#### [WRITTEN TASKS]
a – In the forum discussion about animal hoarding, what did the friend throw a fit over in Walmart?
b – Write the next part of the forum discussion about animal hoarding, picking up after its last sentence.

#### [SELECTED PASSAGE]

I think it is ridiculous to claim there is such a thing as a "rescuer hoarder". They are diametrically opposed, as long as the rescuer is in fact adopting out animals. People who have gotten behind in their housework are not "hoarders." Any reasonable definition of "hoarding" is going to include "unable to let go of whatever it is that is being hoarded." I have a friend who exhibits hoarding behavior. He hoards things like: all paper, including empty envelopes (I happen to be his social security disability payee, and attempted to throw away an empty envelope in which his disability check had come, and he threw a hissyfit in Walmart over it), condiment packets (even though he has thousands he always asks for more and never uses any of them), etc. That's hoarding. Not accidentally getting in over one's head and taking in more animals than you can handle. Rescuers who get in trouble like that should feel safe in going to someone and asking for help. Currently in most places that will bring the wrath of animal control down on you - much quicker than doing something REALLY bad to an animal (use your imagination here, I don't want to type about it). Newspaper articles about "the crazy hoarder with x number of cats/dogs" sell a lot better than "person who did x bad thing to an animal" - in fact, the "hoarding" cases usually make the front page here, while DOGFIGHTING arrests are not even covered! Shelters and rescue agencies make a lot more money off them too - "we took in x animals and need money/crates/litterboxes/xpens/bleach/food bowls/whatever for their care makes a LOT more money than "we took in one animal that had x bad thing done to it." Dumping cats at feral colonies, while indeed bad, is again the antithesis of a "hoarder" - and the person may be doing it because they are afraid they will get busted as a "hoarder" which will entail the forcible removal of ALL their animals and very possibly their death. This whole thing has gone way too far and needs to stop.

Cait

What's scary is the increasing perception that anyone with more than "X" number of pets MUST be a hoarder. I had a scary conversation on a dog board last week where I was informed that it was absolutely not about condition, too many dogs was too many dogs, period and as someone who had stuck up for the person who had just had their animals seized, my defense made ME suspect! (My defense was that if the conditions were such that the local ACO couldn't justify pulling ANY dogs and wrote not a single citation for feces in the house or yard or ANYTHING, then it didn't matter how mnay dogs the person had, really"- it might be something else bad, but it certainly wasn't hoarding.)

#### [SOURCE EXCERPT]
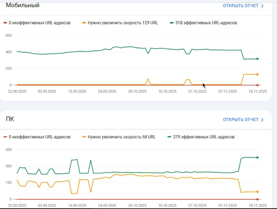Open the Мобильный report link
The height and width of the screenshot is (209, 277).
coord(243,6)
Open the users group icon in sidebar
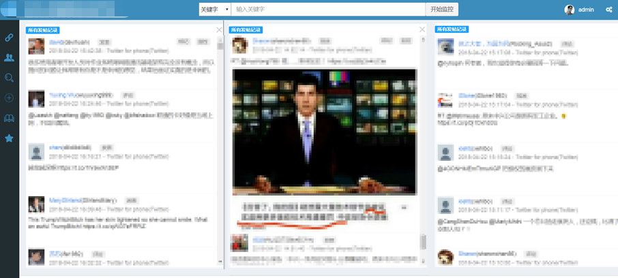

#### [THE RESULTS]
a – The attempt to throw away an empty envelope that his disability check had come in.

b –
Kelley

@Joy - "Overwhelmed rescuer?" (Which almost every rescuer has been at some point. And which deserves compassion and assistance, not predawn raids, forcible removal of animals, listing on "petabuse.com", front page newspaper coverage, arrest & subsequent criminal action). Unfortunately it seems no one wants to come up with a solution, other than forcibly removing the animals and then helping the animals while throwing the person to the wolves.



As someone smarter than me said, and it may be someone in this thread even - "You can't do right by doing wrong."

You can try, and even believe you are, but you really can't.

Kelley

@Cait - that IS scary. What I would like to know is what you believe the "something else bad" they might be doing if AC was unable to find anything to cite these folks on?



I know of a person who runs a sanctuary out of her home and has 80 cats. She is also able to pay people $10 per hour to come in and clean in 8 hour shifts, at least 2 people per day who are exclusively dedicated to cleaning, vet on staff, as well as numerous volunteers. However all some people would have to hear is "80 cats."

Cait

@Kelley - the person could be a sub-standard breeder of some variety. They could be a lot of things that aren't illegal but are still not things I think are ethical. But my point was that we didn't KNOW any of those things- and labelling them a hoarder sheerly based on number of dogs was extremely problematic.

Joy

I never understood the meaning of 'hoarder' to be a definition based on any particular number. I've always thought the tragedy of a hoarding situation is more about the lack of care provided to the animals.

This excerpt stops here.